Most of us know a bad drought when we see one: Lakes and rivers recede from their normal water lines, crops wither in fields, and lawns turn brown. Usually we think of these droughts as being triggered by a lack of rain, but scientists also track drought in other ways.
“The common ways to measure droughts are through precipitation, soil moisture and runoff,” says Laurie S. Huning, an environmental engineer at the University of California, Irvine. Her most recent work adds another dimension to that by looking at water stored in snowpack.
Huning is the co-author of a study in the Proceedings of the National Academy of Sciences, with U.C. Irvine colleague Amir AghaKouchak, which developed a new framework for characterizing “snow droughts.” These can occur when there’s an abnormally low snowpack, which may be triggered by low precipitation, warm temperatures or both.
Their research is timely. This winter, southwestern states have received just a quarter to half of the average snow-water equivalent —the amount of water held in the snowpack — the key metric for determining a snow drought.
And that can have sweeping impacts. The water content of a snowpack can change the amount and timing of when runoff occurs, and that has implications for wildlife, ecosystems, water resources, flood control, hydropower and drought mitigation.
Snow droughts can also have far-reaching effects on agriculture — and economies. California’s Central Valley, the heart of its agriculture industry, relies on snow melt from the Sierra Nevada. The state saw $2.7 billion in losses in the sector following low precipitation and warm temperatures during 2014-2015.
Snow droughts can also make conditions dire in regions that are already stressed by conflict and resource shortages. A snow drought in Afghanistan in 2017-2018 triggered crop failures and livestock loses that left 10 million people food insecure.
The concept of a “snow drought” has been around for several years, and it’s been studied in certain key locations, but until now scientists and water managers lacked a worldwide method to assess them.
The study aims to solve that. Huning and AghaKouchak have developed a standardized snow-water equivalent index in an effort better characterize and compare the duration and intensity of snow droughts around the world.
The results already reveal some areas of concern. Looking at data from 1980 to 2018, the researchers found a few hotspots where snow-droughts became longer and more intense during the 21st century.
The most notable area was the western United States, which saw a 28% increase in the length of periods of snow drought. Eastern Russia and Europe also saw increases, though less severe.
And on the flip side, some areas saw a decrease in snow drought duration, including the Hindu Kush, Central Asia, greater Himalayas, extratropical Andes and Patagonia.
“It’s important to remember that not only does the snowpack vary but the impact that it has differs across the world,” says Huning.
Huning hopes the framework developed for the study can help water managers better understand the amount and timing of snowmelt, and to integrate that with drought monitoring systems to recreate better resiliency and management of resources.
“We know that the snowpack is highly variable,” she says. “Further development of this framework can improve our near real-time monitoring of drought.”

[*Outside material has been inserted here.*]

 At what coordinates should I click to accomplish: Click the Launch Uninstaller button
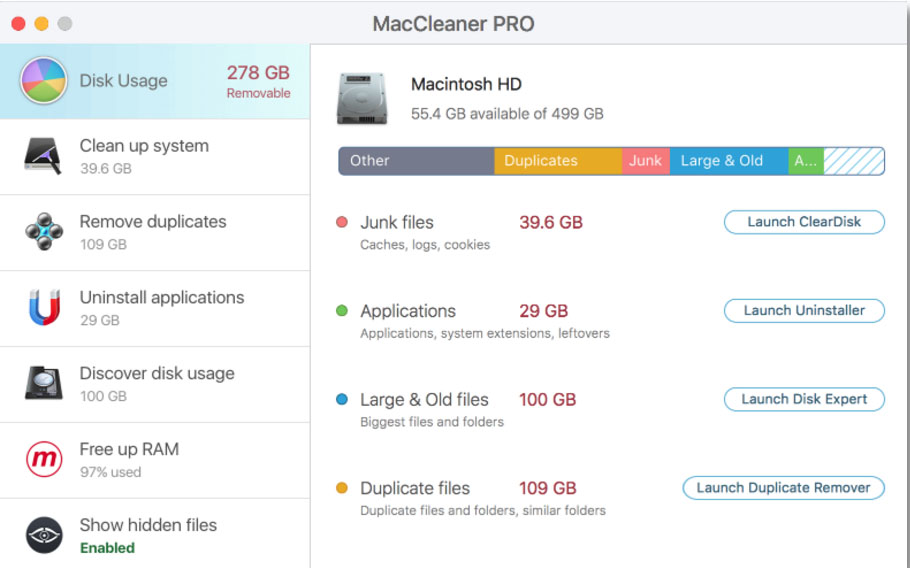pos(804,310)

The study didn’t delve into the specifics of why snow droughts may be becoming more severe in certain places, but other studies have found that climate change is playing, and will play, a role in reducing snowpack in some areas — including western U.S. states.
A study by UCLA climate scientists published on Aug. 10 found that in California warmer temperatures will cause more rainfall and less snow during the winter in coming decades. This will likely increase flood risks and reduce the snowpack that usually melts slowly over the spring months.
Earlier research found that a decrease in Arctic sea ice leads to changes in atmospheric circulation that creates a high-pressure system, known as an atmospheric ridge, off the Pacific coast. These ridges deflect storms, pushing them northward and leaving the region high and dry. A particularly stubborn system that developed in 2013, nicknamed the “ridiculously resilient ridge,” had a big hand in California’s five-year drought, which extended until 2017.
Better understanding of how to measure and track snow droughts can give water managers another tool to help plan for similar droughts and to better manage this changing resource.
“Snow is a natural resource and, given the warming temperatures that some parts of the world will see, the amount of snow is changing,” says Huning. “We need to recognize that there are so many different ways the environment and humans will be affected.”